Um zu kommunizieren, muss eine Auswahl getroffen werden: Über welches Thema soll gesprochen werden? Auch um zu wollen, muss man eine Auswahl treffen: Worauf möchte man seine Aufmerksamkeit richten? Was soll bearbeitet, gelöst, verändert, verbessert etc. werden? Soziale wie psychische Systeme wählen ununterbrochen Themen und Sachverhalte und schaffen damit (positiven oder negativen!) Sinn.

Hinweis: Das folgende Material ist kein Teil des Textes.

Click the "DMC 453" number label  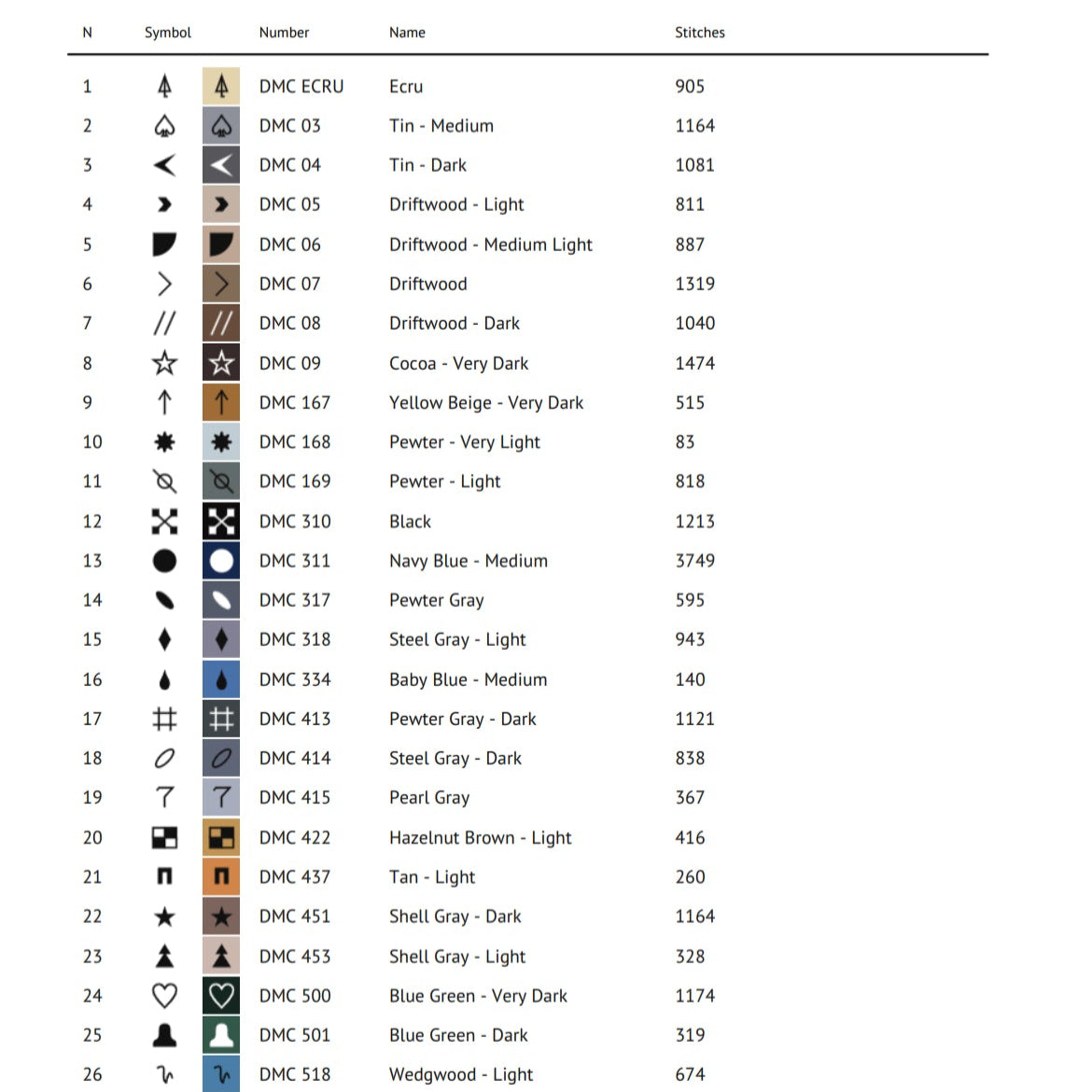pos(294,956)
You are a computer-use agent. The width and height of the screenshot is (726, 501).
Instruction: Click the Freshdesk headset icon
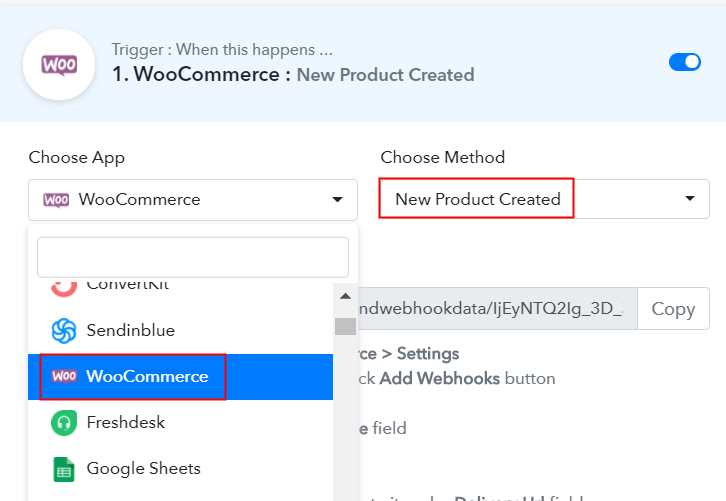click(64, 422)
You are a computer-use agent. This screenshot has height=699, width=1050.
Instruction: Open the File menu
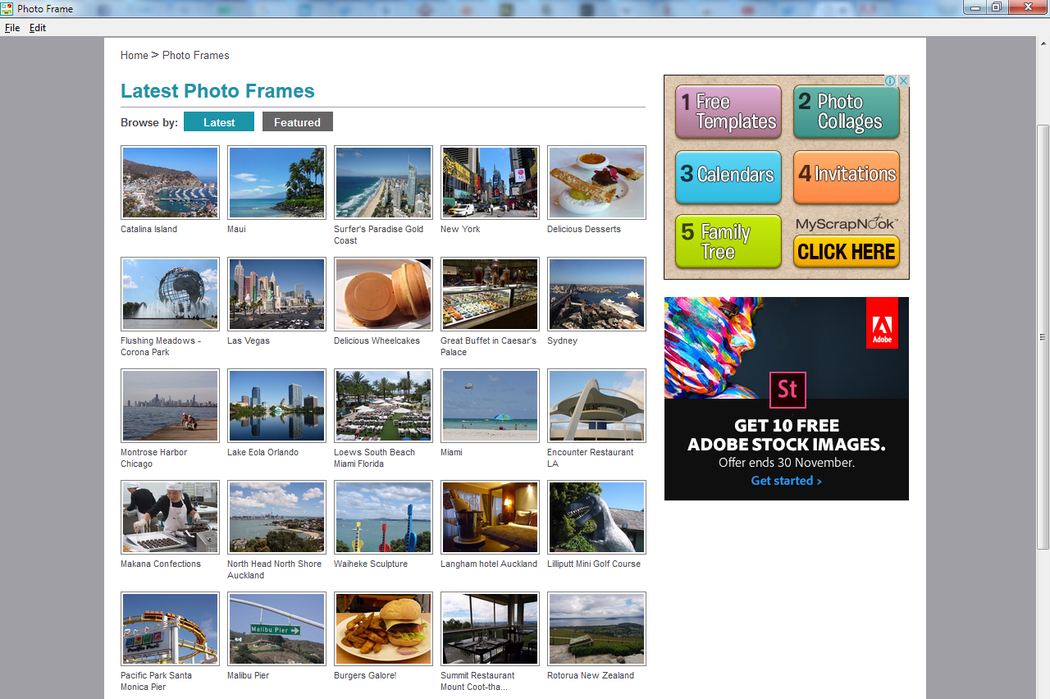tap(12, 28)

Themen und Dinge können miteinander verknüpft oder getrennt werden. Sind sie erstmal identifiziert, dann geben sie eine Richtung, stiften Orientierung: „Damit (und nicht hiermit) beschäftige ich mich nun!“. Diese Richtung lässt sich jederzeit wechseln: „Jetzt machen wir etwas anderes!“. Auch die Genauigkeit und Granularität mit der das Thema oder die Sache behandelt werden, lässt sich variieren und steuern: „Heute geht es mal nicht so genau mit dem Hausputz!“.

Die Orientierung an Sachen limitiert auch die Menge dessen, womit sich ein System beschäftigen kann. Gehandelt kann nur in der Gegenwart werden und diese ist bekanntlich kurz. Kaum aus der Zukunft angekommen ist sie schon wieder vergangen. Daher bestimmt die Wahl des sachlichen Fokus immer auch das, was unbearbeitet und unbesprochen bleibt.